Sumit Tiwari, MD

Meet Sumit Tiwari, MD, from BJC Medical Group Cardiology.


Talk about your background and education.

I did my internal medicine residency at University of Missouri at MIZZOU in Columbia. Then, after that, I went down to New Orleans at Tulane University where I did my cardiology fellowship and cardiac imaging training. I was in practice for about seven years before I moved to Memorial/BJC Medical Group. 

Talk about your specialty.

I do general cardiology so all aspects of cardiology including chest pains, coronary artery disease or heart attacks, arrhythmias, abnormal heart rhythms, congestive heart failure, pre-operative cardiac checks, and management of blood pressure and cholesterol. But a predominant focus is managing people with congestive heart failure as well as cardiac imaging. So, advanced cardiac imaging tests like echocardiograms, transesophageal echocardiogram, stress test, cardiac, and CT scans. Those are my passion and what I have more advanced training in.

*INFORMATION PROVIDED*
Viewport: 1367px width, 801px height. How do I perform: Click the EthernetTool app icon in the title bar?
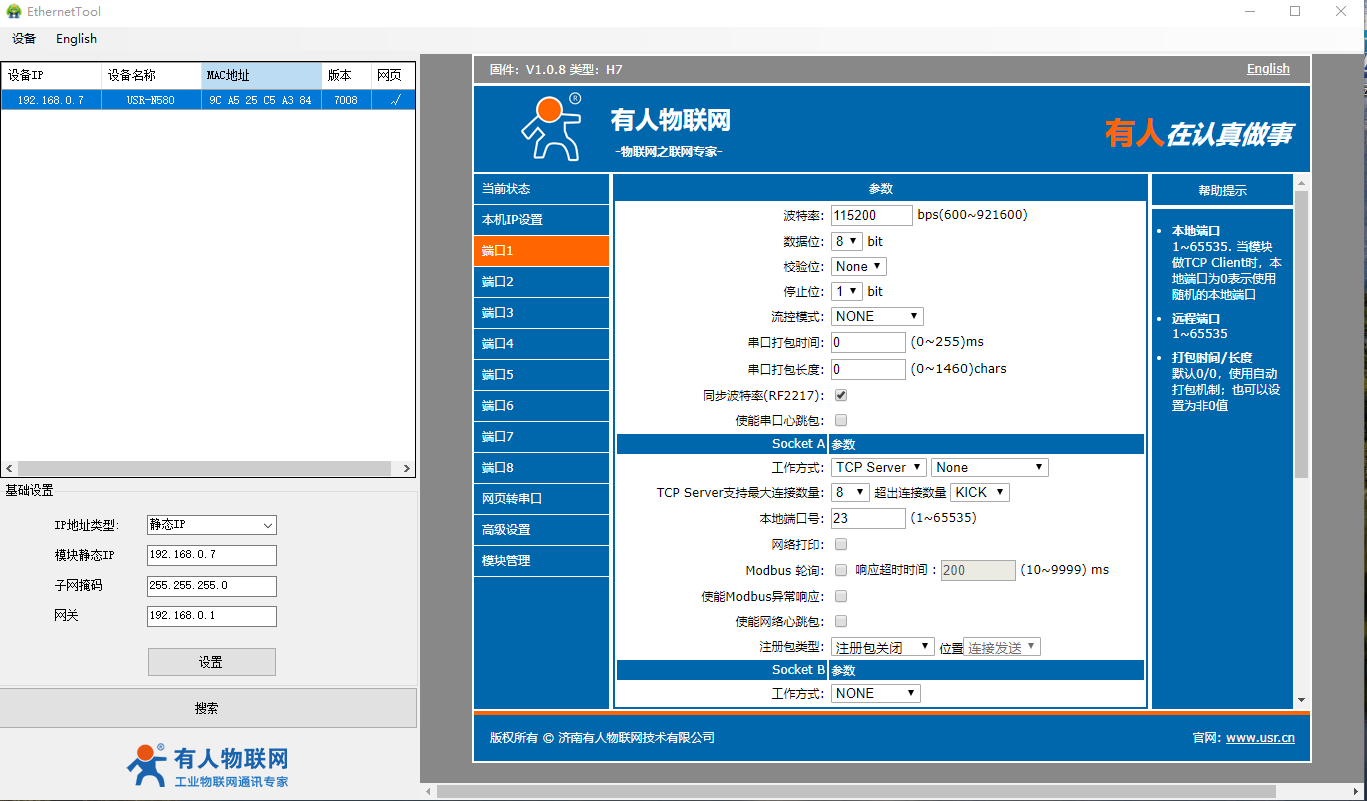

*PARTS OF THE EXERCISE*
1/ Answer these questions from the Sumit Tiwari profile:
(a) Where did he complete his internal medicine residency?
(b) How long was he in practice before moving to Memorial/BJC Medical Group?
(c) What does he name as his predominant focus?
2/ The Sumit Tiwari profile names areas covered by general cardiology in one comma-separated sentence. List every item in that sentence.
3/ Please copy the Sumit Tiwari profile word for word, from "Meet Sumit Tiwari, MD, from" to "about your specialty.".

*ANSWERS GIVEN*
1/
(a) University of Missouri at MIZZOU in Columbia
(b) About seven years
(c) Managing people with congestive heart failure, as well as cardiac imaging

2/
- chest pains
- coronary artery disease or heart attacks
- arrhythmias
- abnormal heart rhythms
- congestive heart failure
- pre-operative cardiac checks
- management of blood pressure and cholesterol

3/
Meet Sumit Tiwari, MD, from BJC Medical Group Cardiology.


Talk about your background and education.

I did my internal medicine residency at University of Missouri at MIZZOU in Columbia. Then, after that, I went down to New Orleans at Tulane University where I did my cardiology fellowship and cardiac imaging training. I was in practice for about seven years before I moved to Memorial/BJC Medical Group. 

Talk about your specialty.